隣国の王子
我が国の隣には、我が国と勢力を等しくする国がある。近年王位が一人の王女に継がれたとのことだ。
女王の統制は上手くいっていないようで、実際この国には隣国からの難民に溢れていた。隣国はいつ倒れてもおかしくないと、国外のことであるのによく話に聞いていた。
時に、私は我が国の王弟である。年の離れた兄王の助力になるべく、私は長年軍を率いてきた。
そんな私に、例の隣国から求婚の話が持ち上がった。より国を強くするための政略の一つであろうが、我が国に対する侮辱としか取れなかった。国防に目を向けてばかりいる私の耳にでも、悪い噂は絶えず入ってくる。
女王の絵姿も見た。お世辞でなくとも美人と称される部類の人間であった。しかし見た目だけ麗しいだけで、自分に良い顔をする者ばかりを登用する馬鹿など、私の妃にはいらない。

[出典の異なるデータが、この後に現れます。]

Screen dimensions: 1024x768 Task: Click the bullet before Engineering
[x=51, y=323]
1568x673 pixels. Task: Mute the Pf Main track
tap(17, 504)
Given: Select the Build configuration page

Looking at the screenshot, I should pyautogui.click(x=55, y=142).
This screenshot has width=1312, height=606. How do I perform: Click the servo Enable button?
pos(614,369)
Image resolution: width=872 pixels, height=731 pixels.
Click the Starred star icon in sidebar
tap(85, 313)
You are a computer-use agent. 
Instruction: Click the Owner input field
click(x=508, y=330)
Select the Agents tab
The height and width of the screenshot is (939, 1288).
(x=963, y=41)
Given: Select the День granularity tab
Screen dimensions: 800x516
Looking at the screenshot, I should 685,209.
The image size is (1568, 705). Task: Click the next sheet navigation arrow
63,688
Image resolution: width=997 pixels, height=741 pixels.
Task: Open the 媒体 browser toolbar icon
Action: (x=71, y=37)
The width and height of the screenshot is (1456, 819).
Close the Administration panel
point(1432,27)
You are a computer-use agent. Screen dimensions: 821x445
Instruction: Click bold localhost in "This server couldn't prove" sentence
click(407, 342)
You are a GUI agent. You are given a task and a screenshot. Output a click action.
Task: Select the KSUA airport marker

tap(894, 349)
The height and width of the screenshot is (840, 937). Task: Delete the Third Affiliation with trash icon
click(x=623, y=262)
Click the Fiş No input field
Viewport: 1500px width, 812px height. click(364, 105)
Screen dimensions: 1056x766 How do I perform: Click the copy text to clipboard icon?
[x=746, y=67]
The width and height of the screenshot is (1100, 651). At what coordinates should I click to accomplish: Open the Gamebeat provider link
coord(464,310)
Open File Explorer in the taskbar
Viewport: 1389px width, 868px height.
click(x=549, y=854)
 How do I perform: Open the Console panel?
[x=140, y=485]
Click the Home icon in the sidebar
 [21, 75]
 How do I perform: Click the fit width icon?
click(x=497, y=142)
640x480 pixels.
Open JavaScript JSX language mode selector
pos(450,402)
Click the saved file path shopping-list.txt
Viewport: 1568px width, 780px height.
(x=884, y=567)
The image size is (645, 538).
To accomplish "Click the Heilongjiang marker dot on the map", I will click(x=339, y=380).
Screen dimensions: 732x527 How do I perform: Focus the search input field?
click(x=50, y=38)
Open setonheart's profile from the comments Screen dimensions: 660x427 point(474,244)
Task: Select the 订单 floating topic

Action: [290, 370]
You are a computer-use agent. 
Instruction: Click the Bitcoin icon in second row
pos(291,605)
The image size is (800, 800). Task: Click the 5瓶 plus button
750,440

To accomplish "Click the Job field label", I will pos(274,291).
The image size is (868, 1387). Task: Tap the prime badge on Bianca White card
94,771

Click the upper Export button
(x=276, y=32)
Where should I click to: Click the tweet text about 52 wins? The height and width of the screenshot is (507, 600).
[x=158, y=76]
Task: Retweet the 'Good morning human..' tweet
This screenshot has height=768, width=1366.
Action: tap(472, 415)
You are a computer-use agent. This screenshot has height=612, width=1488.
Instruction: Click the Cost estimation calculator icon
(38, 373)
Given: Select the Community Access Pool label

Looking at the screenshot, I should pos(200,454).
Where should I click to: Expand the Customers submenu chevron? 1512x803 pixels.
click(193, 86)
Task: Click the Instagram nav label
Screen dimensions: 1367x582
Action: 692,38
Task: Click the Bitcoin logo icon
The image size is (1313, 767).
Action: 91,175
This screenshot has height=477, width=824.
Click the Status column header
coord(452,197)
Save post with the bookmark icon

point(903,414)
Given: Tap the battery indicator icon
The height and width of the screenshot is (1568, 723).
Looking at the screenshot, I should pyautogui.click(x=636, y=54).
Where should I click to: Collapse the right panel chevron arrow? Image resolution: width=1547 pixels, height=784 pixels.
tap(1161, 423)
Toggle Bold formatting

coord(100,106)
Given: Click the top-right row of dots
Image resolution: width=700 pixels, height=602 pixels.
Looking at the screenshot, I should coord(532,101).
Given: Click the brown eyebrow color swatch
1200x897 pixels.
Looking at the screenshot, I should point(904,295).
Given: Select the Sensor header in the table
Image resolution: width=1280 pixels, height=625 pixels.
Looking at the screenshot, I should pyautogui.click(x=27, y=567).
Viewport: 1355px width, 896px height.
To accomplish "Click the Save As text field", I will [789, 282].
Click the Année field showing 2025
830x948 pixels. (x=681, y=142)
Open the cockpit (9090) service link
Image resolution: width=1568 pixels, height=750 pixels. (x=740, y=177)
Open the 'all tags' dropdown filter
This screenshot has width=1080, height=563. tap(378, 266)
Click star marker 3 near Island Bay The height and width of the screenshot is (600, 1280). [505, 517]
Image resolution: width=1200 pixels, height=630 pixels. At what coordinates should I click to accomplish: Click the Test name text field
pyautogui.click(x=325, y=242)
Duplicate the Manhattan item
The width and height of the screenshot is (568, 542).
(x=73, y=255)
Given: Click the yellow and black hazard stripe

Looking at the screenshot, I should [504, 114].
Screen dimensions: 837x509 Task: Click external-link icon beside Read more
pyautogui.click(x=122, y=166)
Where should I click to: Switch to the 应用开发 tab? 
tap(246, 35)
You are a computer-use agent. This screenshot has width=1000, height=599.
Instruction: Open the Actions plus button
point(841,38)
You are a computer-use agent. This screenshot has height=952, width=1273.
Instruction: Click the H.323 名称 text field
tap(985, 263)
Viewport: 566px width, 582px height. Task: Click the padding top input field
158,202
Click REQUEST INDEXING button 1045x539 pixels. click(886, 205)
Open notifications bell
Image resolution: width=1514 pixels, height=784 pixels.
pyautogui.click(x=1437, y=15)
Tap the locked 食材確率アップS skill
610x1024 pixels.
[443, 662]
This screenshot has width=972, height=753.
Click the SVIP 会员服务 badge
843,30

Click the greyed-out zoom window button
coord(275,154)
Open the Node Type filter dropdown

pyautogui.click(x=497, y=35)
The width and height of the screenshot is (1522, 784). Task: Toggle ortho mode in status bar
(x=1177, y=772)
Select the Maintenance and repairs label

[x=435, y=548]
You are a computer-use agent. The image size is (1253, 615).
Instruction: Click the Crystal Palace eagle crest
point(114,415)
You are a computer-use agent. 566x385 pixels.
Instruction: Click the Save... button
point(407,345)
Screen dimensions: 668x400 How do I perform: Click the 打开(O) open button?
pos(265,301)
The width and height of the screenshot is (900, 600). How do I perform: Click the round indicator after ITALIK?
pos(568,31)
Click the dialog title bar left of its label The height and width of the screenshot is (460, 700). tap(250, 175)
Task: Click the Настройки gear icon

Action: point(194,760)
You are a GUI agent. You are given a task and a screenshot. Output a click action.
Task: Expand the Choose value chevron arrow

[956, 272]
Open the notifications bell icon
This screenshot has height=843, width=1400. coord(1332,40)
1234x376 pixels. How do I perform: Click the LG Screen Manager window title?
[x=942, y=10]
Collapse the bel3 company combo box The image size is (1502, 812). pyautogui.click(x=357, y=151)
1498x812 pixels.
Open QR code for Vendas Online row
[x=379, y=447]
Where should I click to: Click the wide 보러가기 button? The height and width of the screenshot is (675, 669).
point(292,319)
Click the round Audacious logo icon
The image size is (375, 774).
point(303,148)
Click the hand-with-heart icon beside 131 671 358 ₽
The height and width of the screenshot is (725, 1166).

我慢の限界を迎えた私は王からの許可を得、隣国へ攻め入る準備を始めた。そのような折、私に謁見の申し出があった。出撃の準備に忙しくあったが、相手がどうしてもと申すので、私は謁見を許した。
「殿下。お忙しい中、申し訳ございません。こうして対面の場を用意してくださったことに感謝します」
「よい、許す。時間が惜しいことに変わりはない。早速申せ」
謁見を求めてきた者は、例の国から追放された魔導師達だった。女王が何の理由で放逐したのかは見当もつかないが、彼らは腕が立つため、我々が国で保護している存在だった。
「かの国への進軍は今一度お考え直しください」
「なぜだ? 理由なく申したわけでもなかろう。申せ」
「あの国は呪われております」
重々しく魔導師は告げた。
今のご時世、呪いが存在するはずがない。もしそれができたとしても、魔女と呼ばれる者ぐらいのものだ。
魔導師でさえ近い未来を見通すために国が抱えるのであって、その魔導師ができないことを成しえることができるはずがない。おとぎ話の範疇だ。
「呪いだと? 馬鹿馬鹿しい」
「ご無礼をお許しください。殿下、呪いとは存在するのです」
子供の戯れ言のようだと笑い飛ばしたかったが、魔術師のあまりの剣幕に、私はそうできなかった。
その上彼らはかの国にて高名な魔導師であった。このような緊迫した状態の中、他愛ない虚言をするはずがない。ひとまず私は彼らの言い分を認めることにした。
「……呪いとやらが存在するとして、誰が誰にかけていると言うのだ」
「女王陛下が、国にでございます」
「馬鹿な。だとすると女王は何のために呪いをかけたのだ」
「復讐にございます」
魔術師ははっきりと言い切った。
「今の女王陛下には凝り固まった復讐心と憎悪しか残されておりません。殿下、お考え直しを。女王陛下は愚かではございますが、脳がないわけではございません。女王陛下が危険を察すれば殿下も呪われるやもしれません」
そうなってしまえば共倒れになってしまうでしょう。魔導師はそう言い締めた。
魔導師の助言を聞き、数々の戦場で鍛えられた私の警戒心が、尋常でない警戒音を鳴らしていた。何か言い知れない邪悪なものに、私は我知らず恐怖心を抱いていた。
「あの女王は何のために復讐しようとするのだ……」
「殿下。復讐に理由など必要ではありません。女王は復讐こそが目的なのです」
ともすれば隣国の女王は気を病んでいる。この縁談の断りを口実に、いずれこの国も同様に呪われてしまうかもしれぬ。恐ろしい怪物がごく間近に潜んでいる事実に、私は国防を強めることしか手段として思い浮かばなかった。
それより数年後に私の憂いはついに杞憂となるのであるが、女王の崩御まで、私は気が気でなかった。